30.3.06

LA NOUVELLE POLITIQUE ISRAELIENNE

L'Express du 30/03/2006
Interview
«La génération des généraux s'est effacée»

propos recueillis par Christian Makarian et Pierre Ganz (RFI) dans le cadre de l'émission RFI-L'Express L'Invité de la semaine

Freddy Eytan, ancien journaliste et ex-diplomate israélien, analyse avec L'Express la situation politique en Israël après les élections générales

Les Israéliens ont-ils perçu les élections du 28 mars comme un vote pour ou contre Ariel Sharon?

La stature de Sharon a pesé sur les élections, mais son coma est irréversible. En revanche, le sharonisme représente toujours l'Israël de demain dans la mesure où Sharon a essayé, sa vie durant, de définir les frontières futures de notre Etat. Kadima a prouvé que la majorité des Israéliens étaient favorables à la paix en échange de territoires. De ce point de vue, Sharon n'a jamais quitté la scène politique.

«Nous avons commis l'erreur, à Oslo, de ne pas négocier aussi avec le Hamas»

Néanmoins, tout semble avoir changé après ce 28 mars. Pourquoi?

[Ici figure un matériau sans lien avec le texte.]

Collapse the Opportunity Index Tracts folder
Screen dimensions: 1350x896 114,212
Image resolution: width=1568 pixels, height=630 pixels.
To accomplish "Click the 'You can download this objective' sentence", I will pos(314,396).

Parce qu'on assiste à l'effacement de la génération des généraux, et de celle qui a connu la Shoah. Les militaires ont évolué vers la modération en découvrant concrètement qu'on ne pouvait pas aboutir à une solution sans négocier avec les Palestiniens et sans faire de concessions. Ce qui ouvre le champ aux pragmatiques, à ceux qui ont laissé les armes au vestiaire. D'une certaine manière, c'est la première fois dans l'histoire d'Israël que les civils, quel que soit leur bord politique, ont acquis autant de poids. Les diplomates, mais aussi les technocrates, ont pris le pas sur les soldats. Ce qui va inévitablement entraîner de grands changements. C'est une phase de maturité qui coïncide avec les 58 ans d'Israël.

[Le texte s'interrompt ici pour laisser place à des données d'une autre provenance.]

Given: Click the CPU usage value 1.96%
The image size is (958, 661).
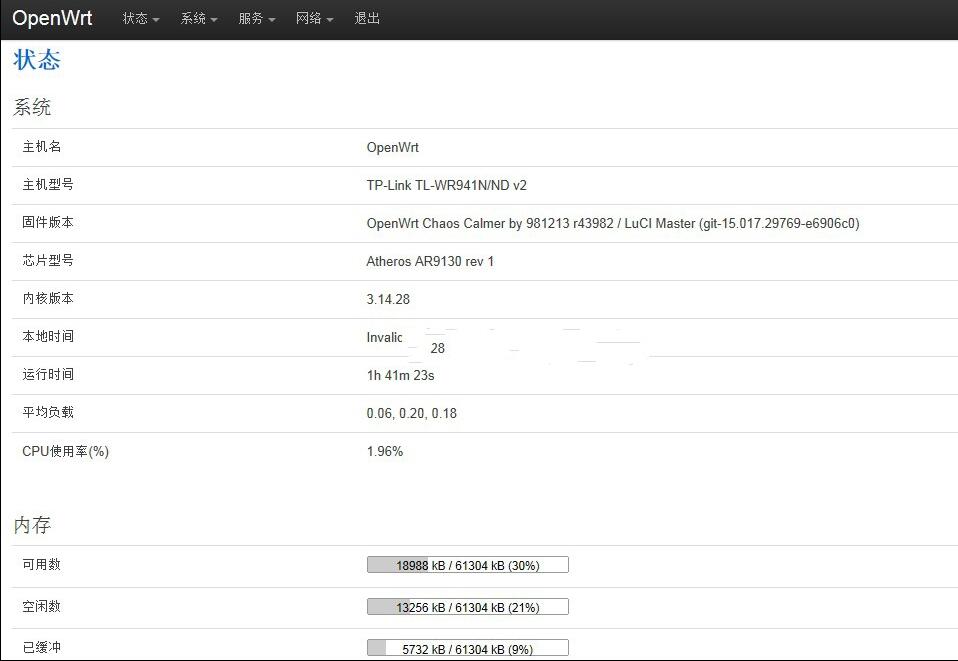Looking at the screenshot, I should pyautogui.click(x=385, y=451).
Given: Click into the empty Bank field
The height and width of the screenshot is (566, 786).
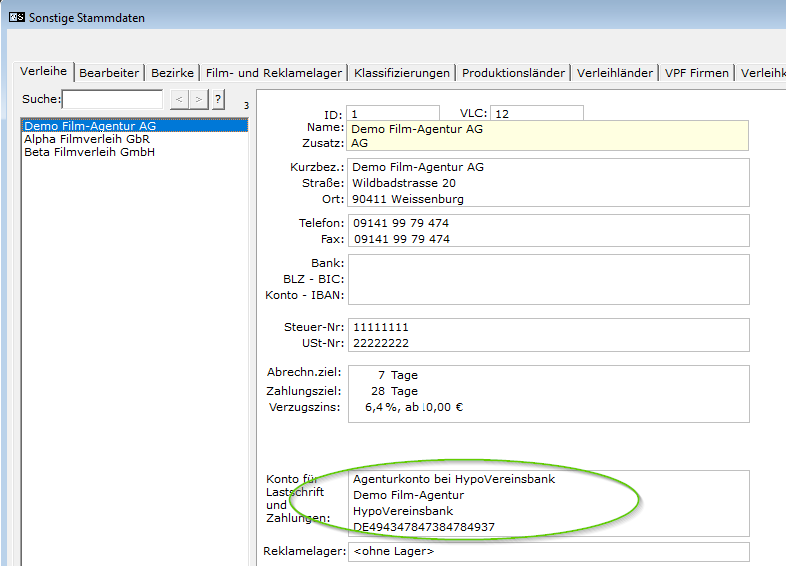Looking at the screenshot, I should tap(548, 263).
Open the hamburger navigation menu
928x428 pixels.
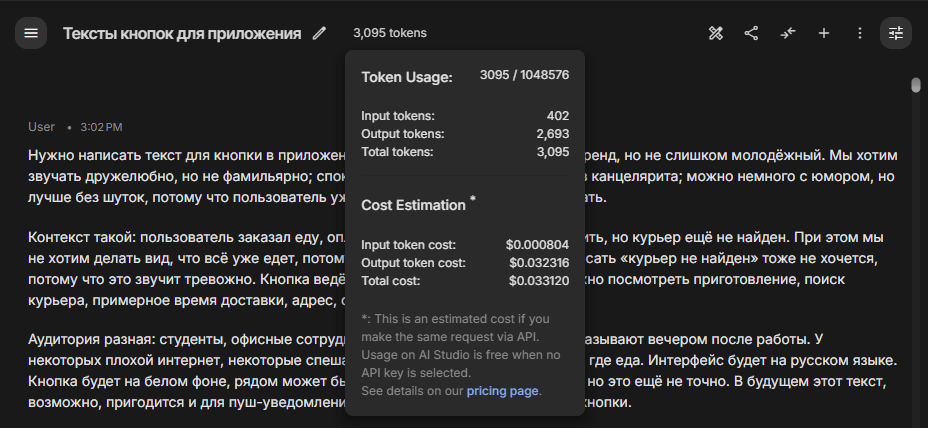pos(31,33)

Le gouvernement Haniyeh vient d'être investi à Ramallah. Que pense l'opinion israélienne après quelques semaines de gestion Hamas?

Le fait que le Hamas a refusé de modifier sa charte prévoyant la destruction de l'Etat d'Israël a indiscutablement pesé sur le résultat du scrutin. Cela dit, le Hamas joue très bien avec sa propre opinion comme avec Israël. Depuis les élections palestiniennes, il n'y a pas eu d'attentat majeur revendiqué par le Hamas.

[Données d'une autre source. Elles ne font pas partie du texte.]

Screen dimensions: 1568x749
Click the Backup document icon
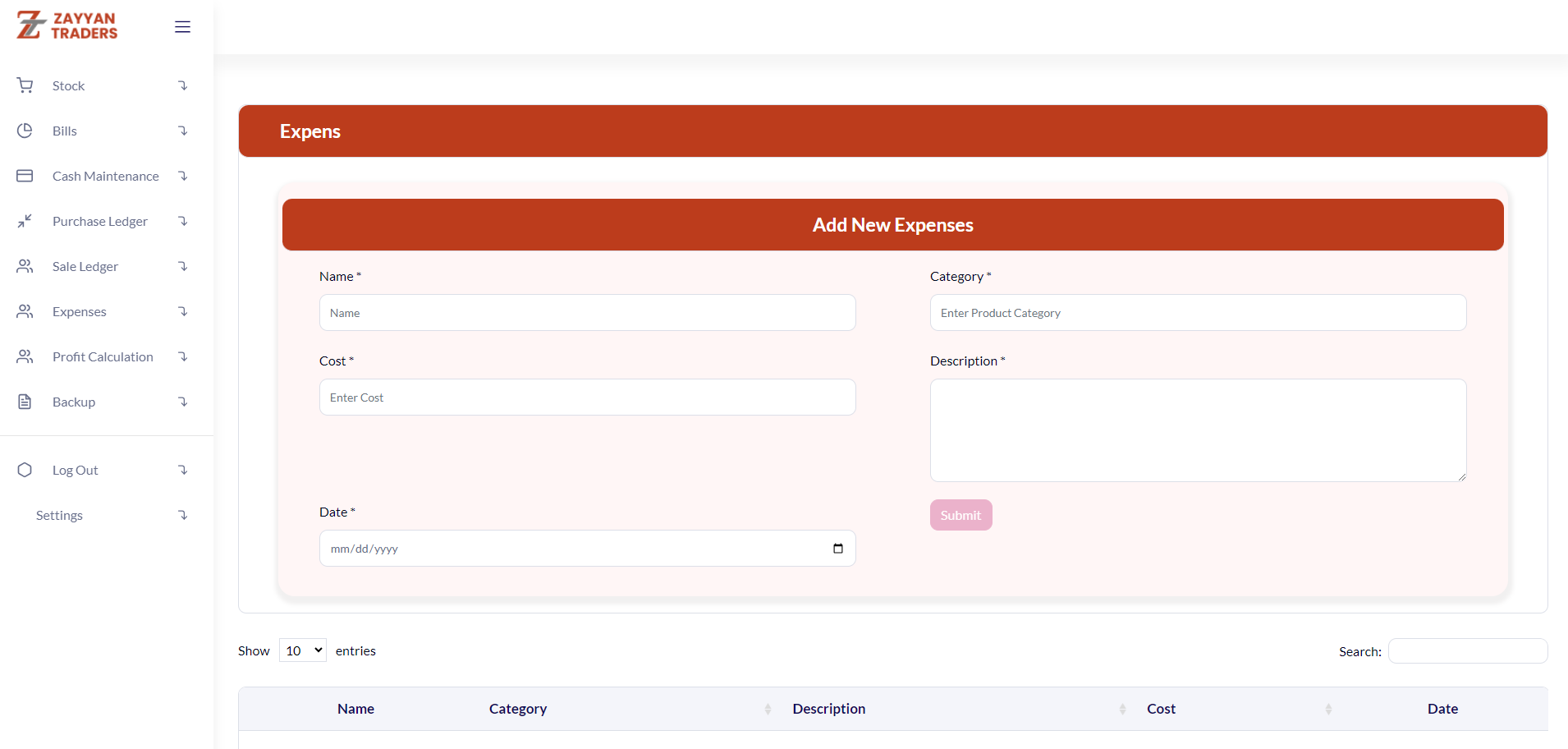coord(25,402)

Iriez-vous jusqu'à dire, comme certains intellectuels israéliens, qu'Israël se trouve désormais avec un meilleur partenaire du côté palestinien?

Au moins le masque est tombé, et l'on est mieux informé des intentions de l'adversaire. Avec Arafat et le Fatah, on ne savait pas vraiment comment gérer. Tandis qu'avec le Hamas, dont on connaît fort bien le programme, on se trouve peut-être dans le cas - classique - d'un mouvement terroriste qui a intérêt à négocier dès lors qu'il a accédé au pouvoir. Cela dit, cette hypothèse-là recouvre un aspect purement tactique et demande à ce titre plusieurs mois avant d'aboutir.

Peut-on imaginer que le Hamas, à l'instar de l'OLP naguère, finisse par reconnaître l'Etat d'Israël?

Et quelle sera l'attitude d'Israël dans ce cas? Si le Hamas change de position dans les mois à venir, le gouvernement israélien se trouvera dans l'obligation de négocier directement. De mon point de vue, nous avons commis l'erreur, à Oslo, de ne pas négocier aussi avec le Hamas, qui représentait également les Palestiniens.

Pensez-vous que le Hamas soit prêt à évoluer sur la question cruciale de Jérusalem et des Territoires?

Il faut faire, de part et d'autre, des concessions douloureuses. Concernant Jérusalem, il existe 77 solutions possibles. A mon sens, on pourrait donner aux Palestiniens le droit de gérer eux-mêmes le quartier arabe et ses 140 000 habitants, à l'est de la ville. Et il conviendrait de laisser aux Juifs ce qui leur appartient.

La question sociale, qui monte en Israël, n'est-elle pas la grande nouveauté de ce scrutin du 28 mars?

Il y a actuellement 1 million d'Israéliens qui vivent au-dessous du seuil de pauvreté. C'est un défi pour toute la classe politique, notamment pour les travaillistes. De même que le monde a changé, Israël a changé, et la mondialisation y exerce ses effets comme ailleurs. Actuellement, 18 familles dominent l'économie israélienne. La société devient inégalitaire, avec des riches de plus en plus riches et des pauvres de plus en plus pauvres. Ce qui rend vital un compromis durable avec les Palestiniens.